<<<<
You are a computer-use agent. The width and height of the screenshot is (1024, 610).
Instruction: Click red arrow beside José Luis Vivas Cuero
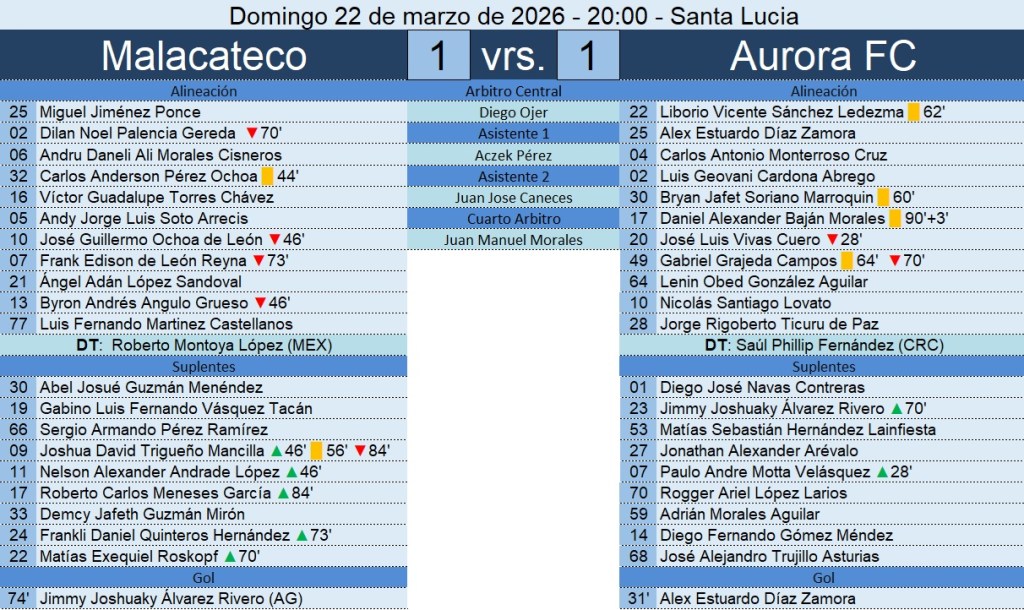830,240
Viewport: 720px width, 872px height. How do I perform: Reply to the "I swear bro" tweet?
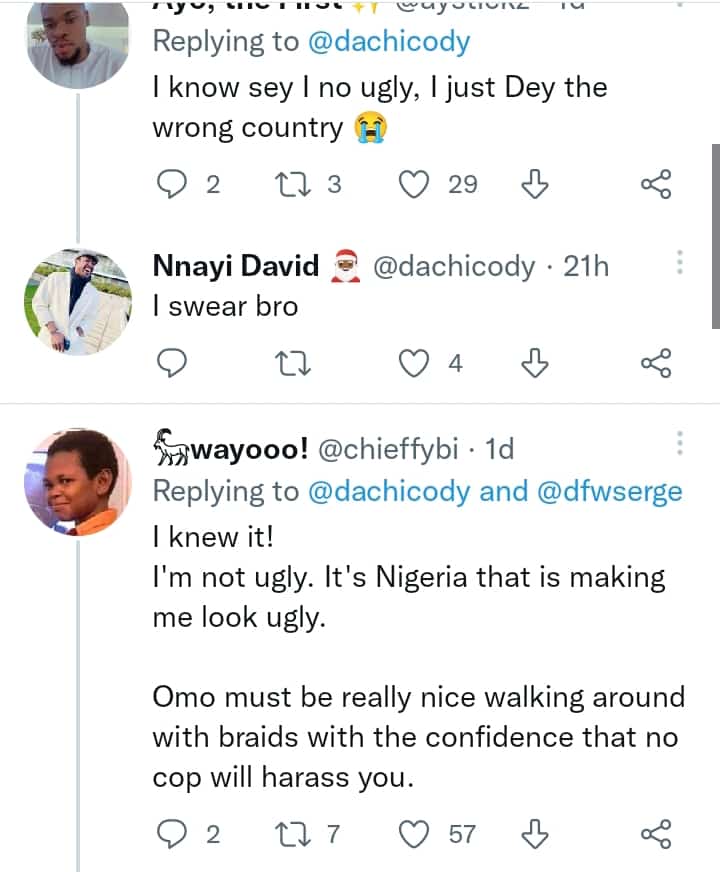[x=174, y=364]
>>>>
Stated exercise.
Please format the entries above as a numbered list with one line per item, skipping blank lines and leaving out the pictures.

Full response.
1. You are a computer-use agent. The width and height of the screenshot is (1024, 610).
2. Instruction: Click red arrow beside José Luis Vivas Cuero
3. 830,240
4. Viewport: 720px width, 872px height. How do I perform: Reply to the "I swear bro" tweet?
5. [x=174, y=364]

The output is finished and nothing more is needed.